“I’ve heard the stories. High King Borwin Tormane only claimed the right to the Mirror Throne after he slew his two brothers in the name of uror.”
My grandfather did not kill his brothers, Corwin longed to reply. One died during the uror trials, yes, but it wasn’t murder. The very idea of kin slaying was unthinkable. The other brother lived to old age.
“What is this uror?” Signe tapped the edge of her blade against the table.
“It means fate,” Gordon replied.
“Not quite,” Corwin said, unable to stay quiet on this point, at least. “It means a calling of fate or sometimes a call for trial. In Norgard, the right to rule doesn’t always pass from father to firstborn son. If there is more than one heir, the sign of uror will come and the brothers must prove to the people their worthiness of succession through trials and deeds.”
Signe nodded as if this made perfect sense to her. “In Esh, if a king or queen is weak, others will challenge their rule. Only the strongest and wisest should lead.”
“Yes, gorgeous girl.” Gordon put a hand on Signe’s shoulder, dwarfing it completely. “But in your country, the challenge isn’t foretold in signs and portents.”
“What signs?”
“The first is always the appearance of a uniquely colored animal,” Dal said. “The last uror sign was a wolf, I believe.”
Murr, Corwin thought, nodding. He remembered the animal clearly even though she had died when he was just a boy. “And the coloring is always the same—half white and half black.”
Signe frowned, as if she were trying to picture a creature like that but failing. Corwin didn’t blame her. Such coloring didn’t exist in nature. Only the gods could make it so.
She started to ask another question but broke off, her head cocked to the side as if she was listening to something. A moment later, the rest of them heard it too—the sound of a commotion outside.
“What is that?” Gordon demanded, searching the room for someone to provide an answer, but his employees were already heading for the door. Corwin, Dal, and Signe followed.
Outside, the town square had become an ocean of bodies, the source of the disturbance impossible to see. Not to be delayed, Signe climbed onto the porch railing in front of the Boarbelly, grabbed hold of the roof’s edge, then hauled herself up onto the low-sloping shingles with remarkable ease, unhindered in the breeches she always wore.

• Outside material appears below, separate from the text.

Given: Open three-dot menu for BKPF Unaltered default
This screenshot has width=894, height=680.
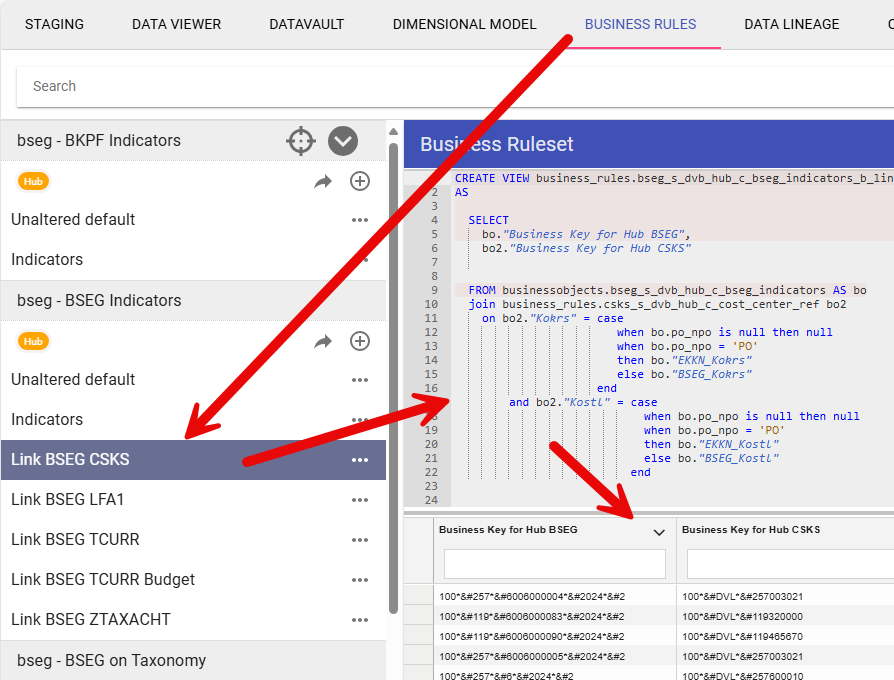Looking at the screenshot, I should [360, 220].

Dal and Corwin quickly followed suit. Once up, Corwin spotted the trouble—a group of magists, including a white robe, a blue, and two golds, were gathered out front of a flower shop across the way. A skinny boy stood in the center of them. Gangly limbed and with ears still too large for his face, he looked ten or eleven at most. An Inquisition collar encircled his throat, marking him a known wilder. So young, Corwin thought, a sick feeling rising in his stomach. The glowing stones set into it served a single purpose—to keep a wilder from using their magic.

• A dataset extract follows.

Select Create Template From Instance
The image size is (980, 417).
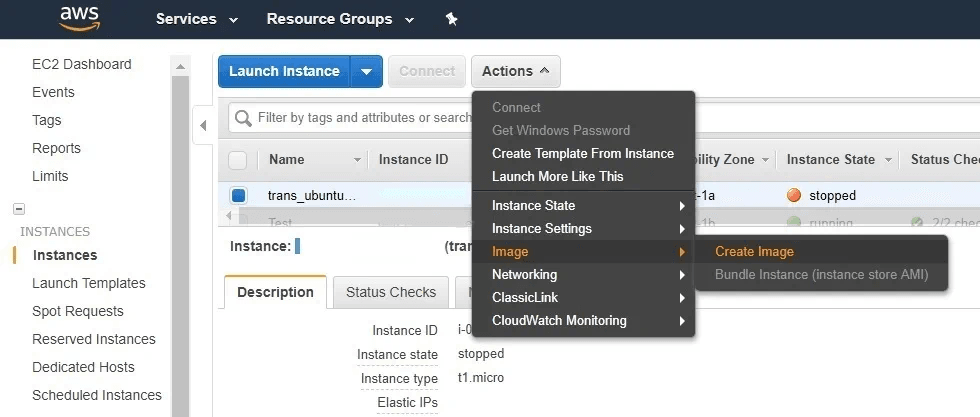coord(582,154)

It wasn’t the boy causing the stir though, but his mother. She was screaming at the magists, begging them to release her son. Corwin couldn’t make out her exact words over the noise of the crowd, but there was no mistaking her desperation. Her arms and hands shook, and tears glistened on her cheeks.
Signe made a strangled noise. “Why are they arresting that little boy?”
“He must be a wilder,” Dal said, sounding dubious.
Corwin bit his lip, distraught by the woman’s cries. He’d heard of the Inquisition taking children, but this was the first time he’d borne witness to it; the golds did not generally hunt among the nobility. He wanted to step in, to question why they were taking the boy. He seemed harmless, and far too young to be put to death. But there was nothing he could do. High prince or not, he had no authority over the League. That was the price of the League’s service to the kingdom—they did not interfere or make policy, but they were not under the crown’s command either.
The magists began to haul the boy away. For a second, Corwin thought the woman would collapse. Andrean guardsmen in orange and black had stepped in to hold her back, but instead they seemed to be holding her up. Then without warning, she wrenched free of them and raised her hand at the nearest one, a look of rage transforming her features. Corwin’s breath caught in his throat as he watched the guardsman stiffen as if some force held him in its grip. A red haze appeared around his body. No, it was coming out of his body. Blood. The woman was a wilder, too—a hydrist, with command over water.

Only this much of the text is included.